-- DOCUMENT TEXT follows --
Who was Moses Kotane? And why do we refer to him as the Chief Architect of the Struggle? These were the questions posed by Dr Bonginkosi ‘Blade’ Nzimande, South Africa’s Minister of Transport and current General Secretary of the South African Communist Party (SACP) on Thursday, 31 May 2018.
Speaking at the inaugural Moses Kotane memorial lecture at the University of Johannesburg’s (UJ), Dr Nzimande pointed out that Kotane dedicated his life to the struggle for South African freedom, and, ultimately, with the struggle for working-class power and socialism.
“Kotane was not the ONLY architect, there were several, but Moses Kotane, more than any other individual, was the one who put the struggle on the course through which apartheid was eventually to be defeated. To understand what he accomplished, we must understand the history of our movement before he came on to the scene because what he did cannot be seen in isolation from earlier events and the accomplishments of the earlier leadership of our struggle and members of our liberation movement,” said Dr Nzimande.
Prof Tshilidzi Marwala, the Vice-Chancellor and Principal, UJ pointed out in his welcoming remarks that the University is proud to host the first Moses Kotane lecture as the institution aims to foster intra-African and global conversation by bringing African insights, questions and values into meaningful conversation. “The University is embarking on a project to write biographies for our African leaders, and our African perspectives must be reflected”, said Prof Marwala. WATCH Prof Marwala’s opening remarks below.
One of Kotane’s enduring legacies was not only that of cementing the alliance and relationship between the ANC and SACP but also that of firmly embedding the SACP’s theory, strategy and tactics within the broader liberation struggle and movement. Kotane played a key role in the establishment of the practice of dual membership between the ANC and the SACP and in keeping the ANC as a broad movement, explained Dr Nzimande.
-- DOCUMENT TEXT concluded --
### TASK PROMPT
From the lecture report, reproduce word for word the passage from "Prof Tshilidzi Marwala, the" up to and including "opening remarks below.". The entries that follow were taken from a separate source and are unrelated to the lecture report.
-- DATA EXCERPTS follows --
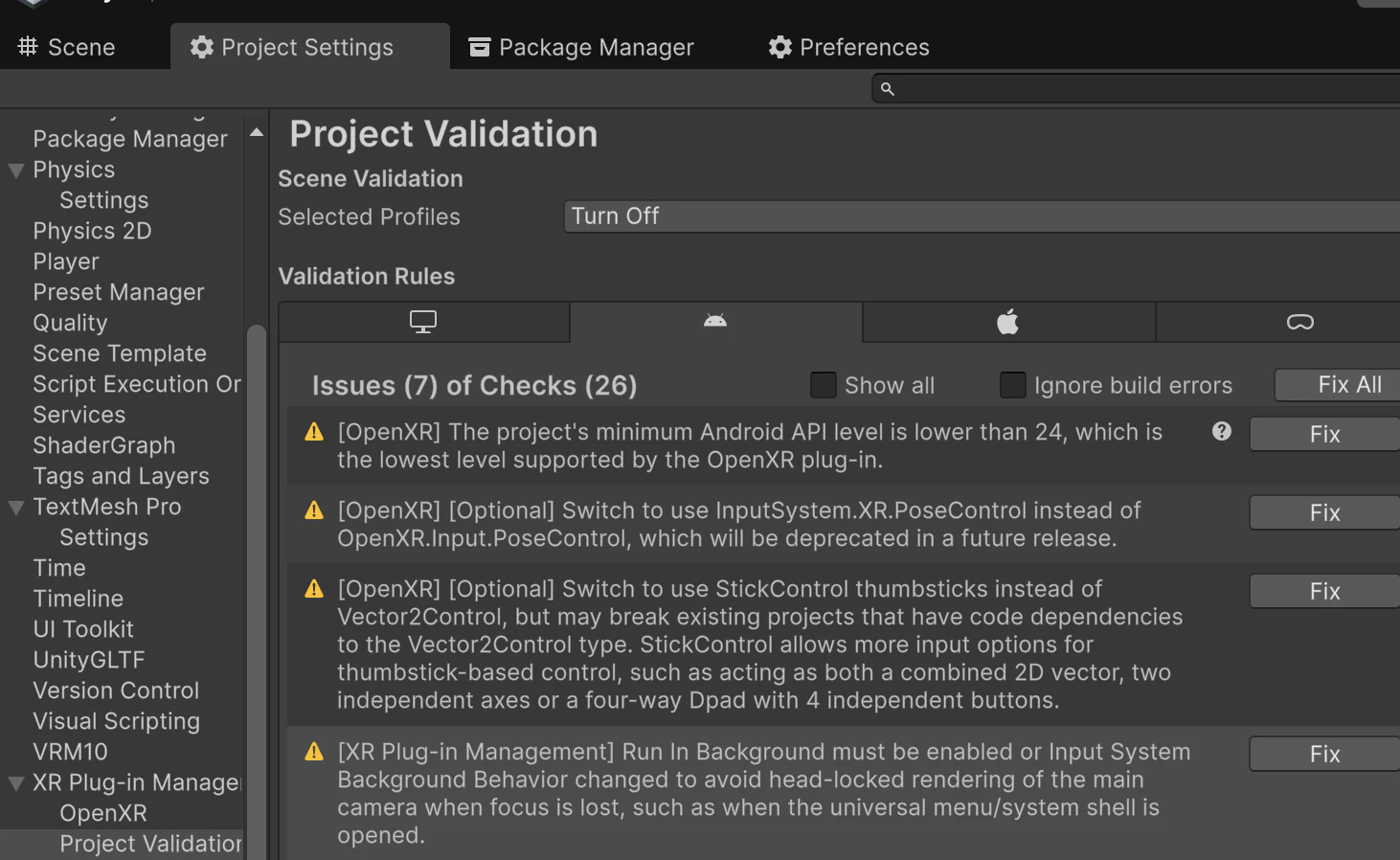Select the Apple iOS platform tab icon
This screenshot has height=860, width=1400.
pos(1007,322)
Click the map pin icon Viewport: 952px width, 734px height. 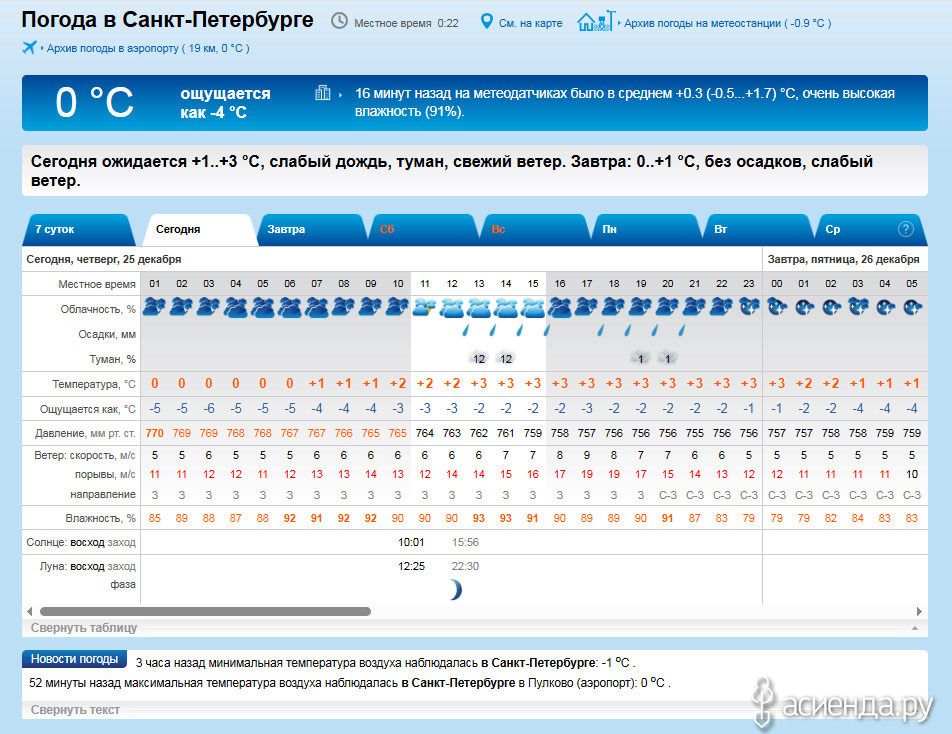tap(487, 22)
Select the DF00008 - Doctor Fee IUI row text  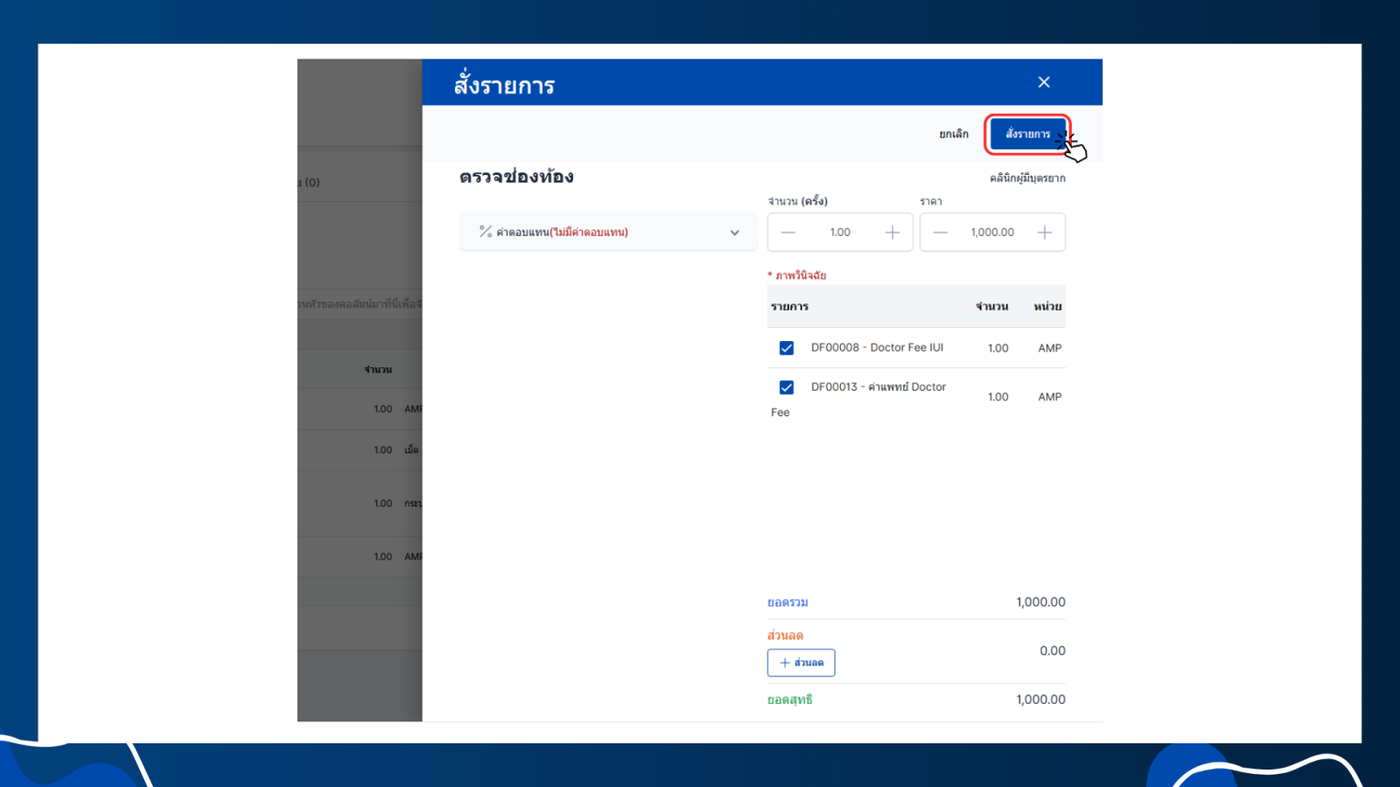point(876,348)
-- DATA EXCERPTS concluded --
### TASK ANSWER
Prof Tshilidzi Marwala, the Vice-Chancellor and Principal, UJ pointed out in his welcoming remarks that the University is proud to host the first Moses Kotane lecture as the institution aims to foster intra-African and global conversation by bringing African insights, questions and values into meaningful conversation. “The University is embarking on a project to write biographies for our African leaders, and our African perspectives must be reflected”, said Prof Marwala. WATCH Prof Marwala’s opening remarks below.